## Goal
Reproduce every line of the listing below verbatim.

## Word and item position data

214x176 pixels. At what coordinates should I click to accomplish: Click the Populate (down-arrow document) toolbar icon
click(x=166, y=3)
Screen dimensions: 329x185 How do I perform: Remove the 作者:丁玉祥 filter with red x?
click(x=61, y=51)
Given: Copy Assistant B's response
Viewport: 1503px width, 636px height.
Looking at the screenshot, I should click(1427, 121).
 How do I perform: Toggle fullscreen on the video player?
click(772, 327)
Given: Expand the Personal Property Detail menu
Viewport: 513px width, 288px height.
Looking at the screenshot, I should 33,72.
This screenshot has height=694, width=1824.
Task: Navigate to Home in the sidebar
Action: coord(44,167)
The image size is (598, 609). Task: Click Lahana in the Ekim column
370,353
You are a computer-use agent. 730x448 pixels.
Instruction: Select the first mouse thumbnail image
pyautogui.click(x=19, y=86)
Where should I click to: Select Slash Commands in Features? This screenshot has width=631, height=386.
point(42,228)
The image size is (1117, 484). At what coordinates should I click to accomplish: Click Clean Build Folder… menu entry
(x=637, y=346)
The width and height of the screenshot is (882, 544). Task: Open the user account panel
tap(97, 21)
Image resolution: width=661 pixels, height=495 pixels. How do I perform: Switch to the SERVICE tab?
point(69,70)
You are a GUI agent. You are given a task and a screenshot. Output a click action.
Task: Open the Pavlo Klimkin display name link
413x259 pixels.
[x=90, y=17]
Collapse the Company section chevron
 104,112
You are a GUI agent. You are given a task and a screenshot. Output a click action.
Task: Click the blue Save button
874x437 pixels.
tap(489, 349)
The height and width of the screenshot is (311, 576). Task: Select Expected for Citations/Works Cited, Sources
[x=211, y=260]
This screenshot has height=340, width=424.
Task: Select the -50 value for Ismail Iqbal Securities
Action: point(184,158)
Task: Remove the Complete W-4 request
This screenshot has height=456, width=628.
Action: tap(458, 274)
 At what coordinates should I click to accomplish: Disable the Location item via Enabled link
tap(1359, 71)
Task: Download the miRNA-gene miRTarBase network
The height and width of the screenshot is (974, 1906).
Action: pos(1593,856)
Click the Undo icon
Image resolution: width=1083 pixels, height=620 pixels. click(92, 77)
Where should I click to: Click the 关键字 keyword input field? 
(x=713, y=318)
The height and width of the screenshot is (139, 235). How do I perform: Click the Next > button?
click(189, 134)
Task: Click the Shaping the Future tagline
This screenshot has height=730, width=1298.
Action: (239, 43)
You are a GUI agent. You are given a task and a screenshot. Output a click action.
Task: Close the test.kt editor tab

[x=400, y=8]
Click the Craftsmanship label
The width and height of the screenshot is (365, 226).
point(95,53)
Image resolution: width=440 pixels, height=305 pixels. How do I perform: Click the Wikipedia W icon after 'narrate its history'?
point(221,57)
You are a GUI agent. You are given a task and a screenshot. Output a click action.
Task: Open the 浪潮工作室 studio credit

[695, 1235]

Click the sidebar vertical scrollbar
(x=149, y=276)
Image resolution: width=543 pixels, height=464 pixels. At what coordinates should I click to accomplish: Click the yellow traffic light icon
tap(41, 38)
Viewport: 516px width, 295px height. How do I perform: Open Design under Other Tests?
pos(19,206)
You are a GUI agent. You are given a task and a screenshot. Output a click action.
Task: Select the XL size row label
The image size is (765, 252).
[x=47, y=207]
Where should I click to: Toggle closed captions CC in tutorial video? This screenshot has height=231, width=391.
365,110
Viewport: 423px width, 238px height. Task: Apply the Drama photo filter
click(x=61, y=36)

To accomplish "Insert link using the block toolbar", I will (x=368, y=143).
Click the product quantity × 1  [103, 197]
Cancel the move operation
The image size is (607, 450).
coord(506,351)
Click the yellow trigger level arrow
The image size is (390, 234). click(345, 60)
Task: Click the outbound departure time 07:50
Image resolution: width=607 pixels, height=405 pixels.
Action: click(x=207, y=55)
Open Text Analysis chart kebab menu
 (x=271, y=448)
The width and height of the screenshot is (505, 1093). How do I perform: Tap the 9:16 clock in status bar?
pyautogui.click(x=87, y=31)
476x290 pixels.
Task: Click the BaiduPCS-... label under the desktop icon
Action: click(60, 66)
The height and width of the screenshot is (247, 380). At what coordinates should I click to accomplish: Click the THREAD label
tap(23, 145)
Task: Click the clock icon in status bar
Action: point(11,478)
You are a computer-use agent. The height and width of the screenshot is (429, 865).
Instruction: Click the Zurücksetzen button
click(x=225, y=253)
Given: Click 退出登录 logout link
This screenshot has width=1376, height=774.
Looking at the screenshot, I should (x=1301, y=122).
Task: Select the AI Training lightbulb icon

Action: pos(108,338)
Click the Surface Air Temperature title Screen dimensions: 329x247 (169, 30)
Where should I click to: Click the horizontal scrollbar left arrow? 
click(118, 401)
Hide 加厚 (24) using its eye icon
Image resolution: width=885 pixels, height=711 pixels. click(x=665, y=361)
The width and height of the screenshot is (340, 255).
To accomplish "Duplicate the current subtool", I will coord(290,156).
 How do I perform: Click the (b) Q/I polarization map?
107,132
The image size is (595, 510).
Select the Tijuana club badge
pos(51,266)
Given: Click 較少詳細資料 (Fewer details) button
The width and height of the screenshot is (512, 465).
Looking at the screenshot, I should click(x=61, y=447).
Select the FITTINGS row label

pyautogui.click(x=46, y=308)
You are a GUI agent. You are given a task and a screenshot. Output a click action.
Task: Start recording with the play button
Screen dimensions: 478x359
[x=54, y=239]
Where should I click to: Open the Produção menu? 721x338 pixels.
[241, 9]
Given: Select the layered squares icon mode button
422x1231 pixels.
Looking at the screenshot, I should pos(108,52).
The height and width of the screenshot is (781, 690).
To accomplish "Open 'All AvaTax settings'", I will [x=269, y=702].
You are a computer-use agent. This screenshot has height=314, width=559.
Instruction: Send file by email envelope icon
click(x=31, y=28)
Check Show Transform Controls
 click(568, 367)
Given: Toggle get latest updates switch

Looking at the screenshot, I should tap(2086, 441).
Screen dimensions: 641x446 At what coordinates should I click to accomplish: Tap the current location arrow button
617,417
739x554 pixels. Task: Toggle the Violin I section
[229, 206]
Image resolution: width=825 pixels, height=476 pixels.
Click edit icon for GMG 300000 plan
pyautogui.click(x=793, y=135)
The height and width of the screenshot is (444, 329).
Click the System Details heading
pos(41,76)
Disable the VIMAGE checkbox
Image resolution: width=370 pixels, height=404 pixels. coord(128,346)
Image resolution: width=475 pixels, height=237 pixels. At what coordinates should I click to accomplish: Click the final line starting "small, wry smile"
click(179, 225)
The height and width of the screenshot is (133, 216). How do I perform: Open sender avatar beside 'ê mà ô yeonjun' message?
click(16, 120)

## Exercise solution
214x176 pixels. At what coordinates should I click to accomplish: Click the Populate (down-arrow document) toolbar icon
click(x=166, y=3)
Screen dimensions: 329x185 How do I perform: Remove the 作者:丁玉祥 filter with red x?
click(x=61, y=51)
Given: Copy Assistant B's response
Viewport: 1503px width, 636px height.
Looking at the screenshot, I should click(1427, 121).
 How do I perform: Toggle fullscreen on the video player?
click(772, 327)
Given: Expand the Personal Property Detail menu
Viewport: 513px width, 288px height.
Looking at the screenshot, I should 33,72.
This screenshot has height=694, width=1824.
Task: Navigate to Home in the sidebar
Action: coord(44,167)
The image size is (598, 609). Task: Click Lahana in the Ekim column
370,353
You are a computer-use agent. 730x448 pixels.
Instruction: Select the first mouse thumbnail image
pyautogui.click(x=19, y=86)
Where should I click to: Select Slash Commands in Features? This screenshot has width=631, height=386.
point(42,228)
The image size is (1117, 484). At what coordinates should I click to accomplish: Click Clean Build Folder… menu entry
(x=637, y=346)
The width and height of the screenshot is (882, 544). Task: Open the user account panel
tap(97, 21)
Image resolution: width=661 pixels, height=495 pixels. How do I perform: Switch to the SERVICE tab?
point(69,70)
You are a GUI agent. You are given a task and a screenshot. Output a click action.
Task: Open the Pavlo Klimkin display name link
413x259 pixels.
[x=90, y=17]
Collapse the Company section chevron
 104,112
You are a GUI agent. You are given a task and a screenshot. Output a click action.
Task: Click the blue Save button
874x437 pixels.
tap(489, 349)
The height and width of the screenshot is (311, 576). Task: Select Expected for Citations/Works Cited, Sources
[x=211, y=260]
This screenshot has height=340, width=424.
Task: Select the -50 value for Ismail Iqbal Securities
Action: point(184,158)
Task: Remove the Complete W-4 request
This screenshot has height=456, width=628.
Action: tap(458, 274)
 At what coordinates should I click to accomplish: Disable the Location item via Enabled link
tap(1359, 71)
Task: Download the miRNA-gene miRTarBase network
The height and width of the screenshot is (974, 1906).
Action: pos(1593,856)
Click the Undo icon
Image resolution: width=1083 pixels, height=620 pixels. click(92, 77)
Where should I click to: Click the 关键字 keyword input field? 
(x=713, y=318)
The height and width of the screenshot is (139, 235). How do I perform: Click the Next > button?
click(189, 134)
Task: Click the Shaping the Future tagline
This screenshot has height=730, width=1298.
Action: (239, 43)
You are a GUI agent. You are given a task and a screenshot. Output a click action.
Task: Close the test.kt editor tab

[x=400, y=8]
Click the Craftsmanship label
The width and height of the screenshot is (365, 226).
point(95,53)
Image resolution: width=440 pixels, height=305 pixels. How do I perform: Click the Wikipedia W icon after 'narrate its history'?
point(221,57)
You are a GUI agent. You are given a task and a screenshot. Output a click action.
Task: Open the 浪潮工作室 studio credit

[695, 1235]

Click the sidebar vertical scrollbar
(x=149, y=276)
Image resolution: width=543 pixels, height=464 pixels. At what coordinates should I click to accomplish: Click the yellow traffic light icon
tap(41, 38)
Viewport: 516px width, 295px height. How do I perform: Open Design under Other Tests?
pos(19,206)
You are a GUI agent. You are given a task and a screenshot. Output a click action.
Task: Select the XL size row label
The image size is (765, 252).
[x=47, y=207]
Where should I click to: Toggle closed captions CC in tutorial video? This screenshot has height=231, width=391.
365,110
Viewport: 423px width, 238px height. Task: Apply the Drama photo filter
click(x=61, y=36)

To accomplish "Insert link using the block toolbar", I will (x=368, y=143).
Click the product quantity × 1  [103, 197]
Cancel the move operation
The image size is (607, 450).
coord(506,351)
Click the yellow trigger level arrow
The image size is (390, 234). click(345, 60)
Task: Click the outbound departure time 07:50
Image resolution: width=607 pixels, height=405 pixels.
Action: click(x=207, y=55)
Open Text Analysis chart kebab menu
 (x=271, y=448)
The width and height of the screenshot is (505, 1093). How do I perform: Tap the 9:16 clock in status bar?
pyautogui.click(x=87, y=31)
476x290 pixels.
Task: Click the BaiduPCS-... label under the desktop icon
Action: click(60, 66)
The height and width of the screenshot is (247, 380). At what coordinates should I click to accomplish: Click the THREAD label
tap(23, 145)
Task: Click the clock icon in status bar
Action: point(11,478)
You are a computer-use agent. The height and width of the screenshot is (429, 865).
Instruction: Click the Zurücksetzen button
click(x=225, y=253)
Given: Click 退出登录 logout link
This screenshot has width=1376, height=774.
Looking at the screenshot, I should (x=1301, y=122).
Task: Select the AI Training lightbulb icon

Action: pos(108,338)
Click the Surface Air Temperature title Screen dimensions: 329x247 (169, 30)
Where should I click to: Click the horizontal scrollbar left arrow? 
click(118, 401)
Hide 加厚 (24) using its eye icon
Image resolution: width=885 pixels, height=711 pixels. click(x=665, y=361)
The width and height of the screenshot is (340, 255).
To accomplish "Duplicate the current subtool", I will coord(290,156).
 How do I perform: Click the (b) Q/I polarization map?
107,132
The image size is (595, 510).
Select the Tijuana club badge
pos(51,266)
Given: Click 較少詳細資料 (Fewer details) button
The width and height of the screenshot is (512, 465).
Looking at the screenshot, I should click(x=61, y=447).
Select the FITTINGS row label

pyautogui.click(x=46, y=308)
You are a GUI agent. You are given a task and a screenshot. Output a click action.
Task: Start recording with the play button
Screen dimensions: 478x359
[x=54, y=239]
Where should I click to: Open the Produção menu? 721x338 pixels.
[241, 9]
Given: Select the layered squares icon mode button
422x1231 pixels.
Looking at the screenshot, I should pos(108,52).
The height and width of the screenshot is (781, 690).
To accomplish "Open 'All AvaTax settings'", I will [x=269, y=702].
You are a computer-use agent. This screenshot has height=314, width=559.
Instruction: Send file by email envelope icon
click(x=31, y=28)
Check Show Transform Controls
 click(568, 367)
Given: Toggle get latest updates switch

Looking at the screenshot, I should tap(2086, 441).
Screen dimensions: 641x446 At what coordinates should I click to accomplish: Tap the current location arrow button
617,417
739x554 pixels. Task: Toggle the Violin I section
[229, 206]
Image resolution: width=825 pixels, height=476 pixels.
Click edit icon for GMG 300000 plan
pyautogui.click(x=793, y=135)
The height and width of the screenshot is (444, 329).
Click the System Details heading
pos(41,76)
Disable the VIMAGE checkbox
Image resolution: width=370 pixels, height=404 pixels. coord(128,346)
Image resolution: width=475 pixels, height=237 pixels. At what coordinates should I click to accomplish: Click the final line starting "small, wry smile"
click(179, 225)
The height and width of the screenshot is (133, 216). How do I perform: Open sender avatar beside 'ê mà ô yeonjun' message?
click(16, 120)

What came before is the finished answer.